§ Instructions for the task
An exact transcript is required of the lines below, from the one containing "This screenshot has width=973, height=480." through the very last; leave every picture out of it.

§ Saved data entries
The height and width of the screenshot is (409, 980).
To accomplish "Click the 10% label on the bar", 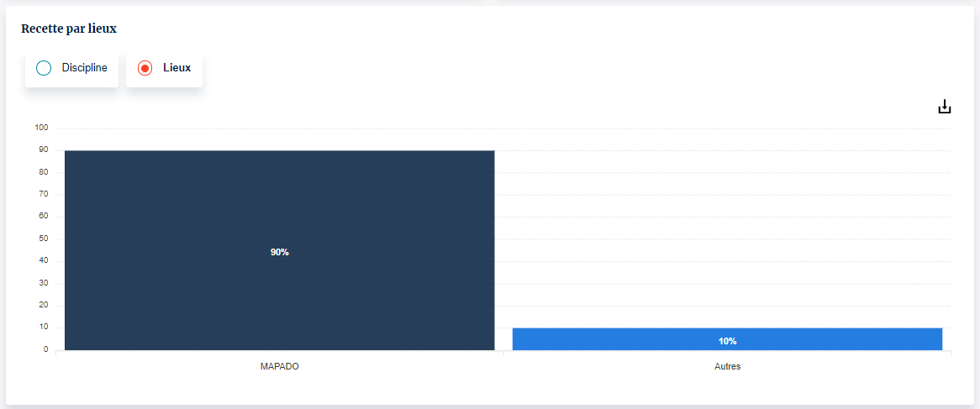I will tap(727, 341).
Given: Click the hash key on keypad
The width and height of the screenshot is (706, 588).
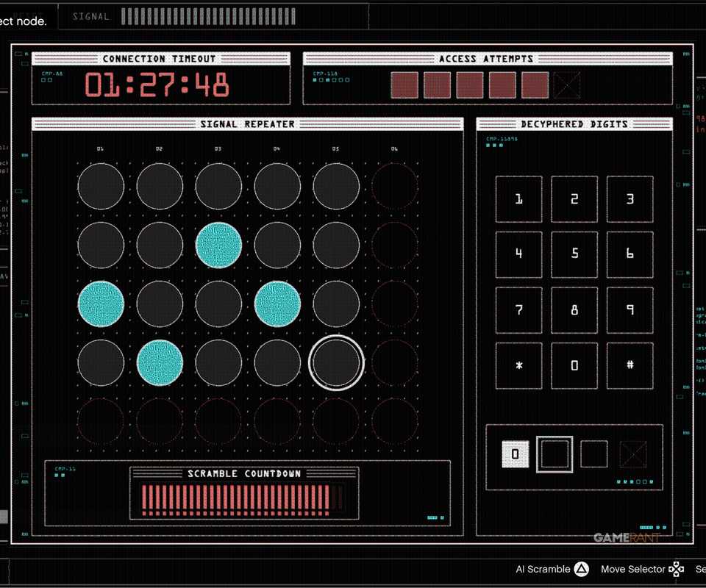Looking at the screenshot, I should [x=630, y=366].
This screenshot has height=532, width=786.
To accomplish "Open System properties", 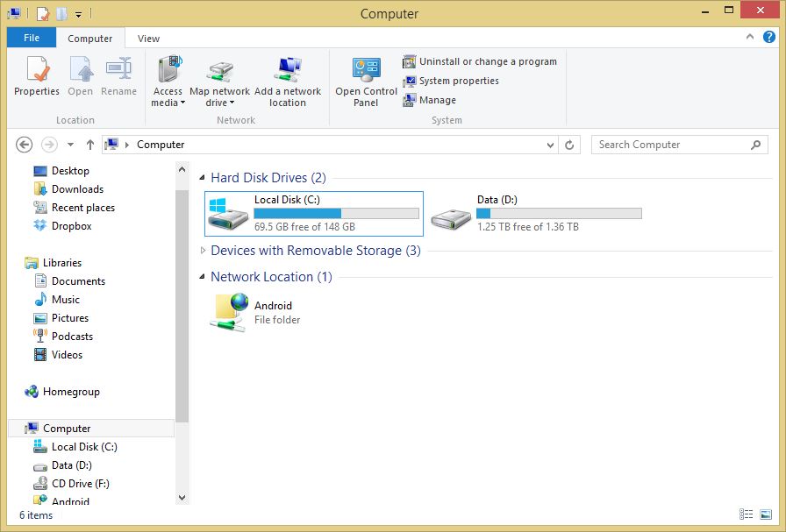I will 451,81.
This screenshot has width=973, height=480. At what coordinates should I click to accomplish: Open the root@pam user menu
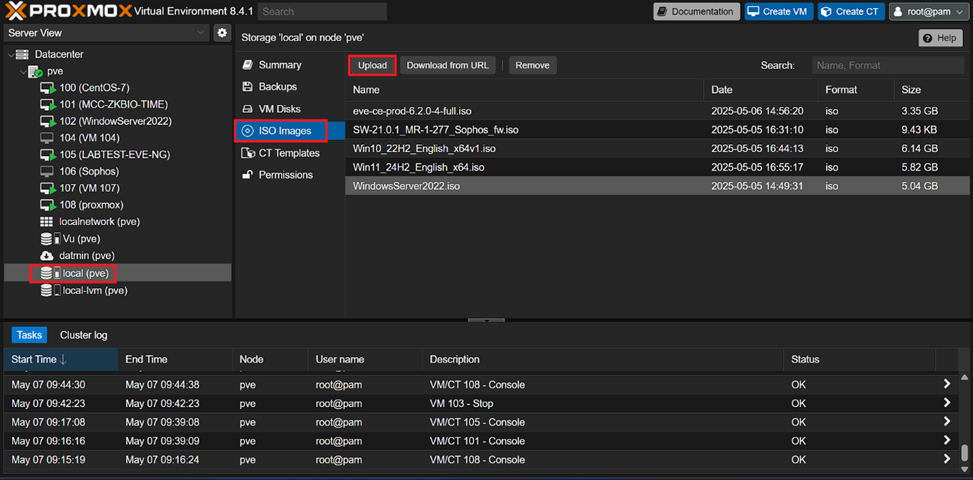(x=927, y=12)
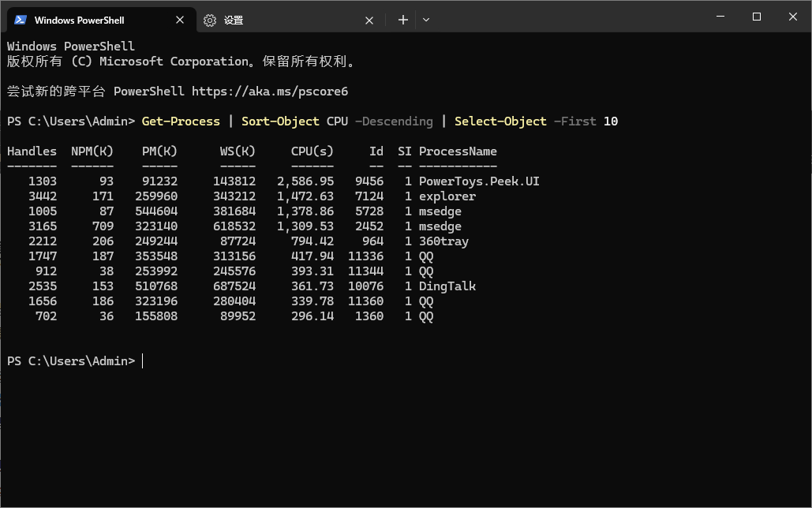
Task: Open a new tab with the plus button
Action: 403,20
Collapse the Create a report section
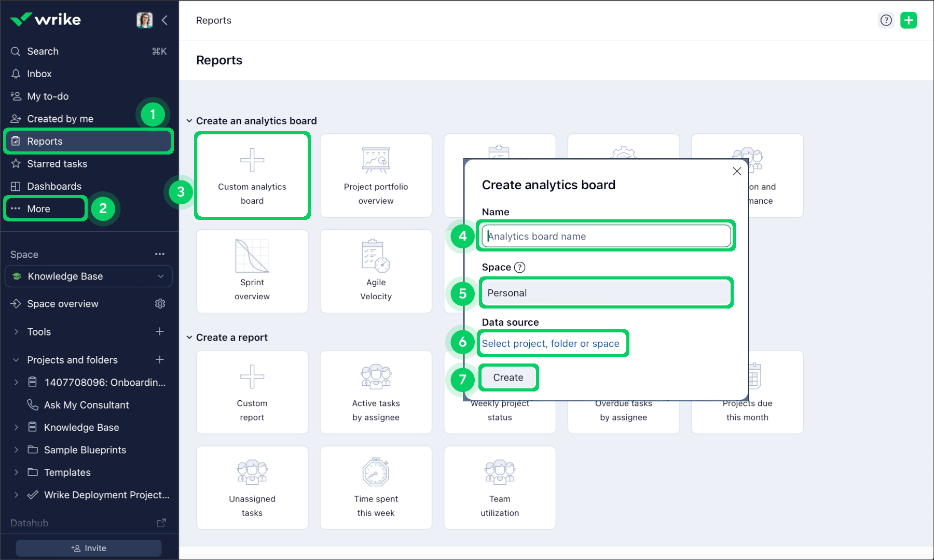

§ Expected output
This screenshot has width=973, height=480. At what coordinates should I click to accomplish: Open the root@pam user menu
(x=927, y=12)
Task: Open a new tab with the plus button
Action: 403,20
Collapse the Create a report section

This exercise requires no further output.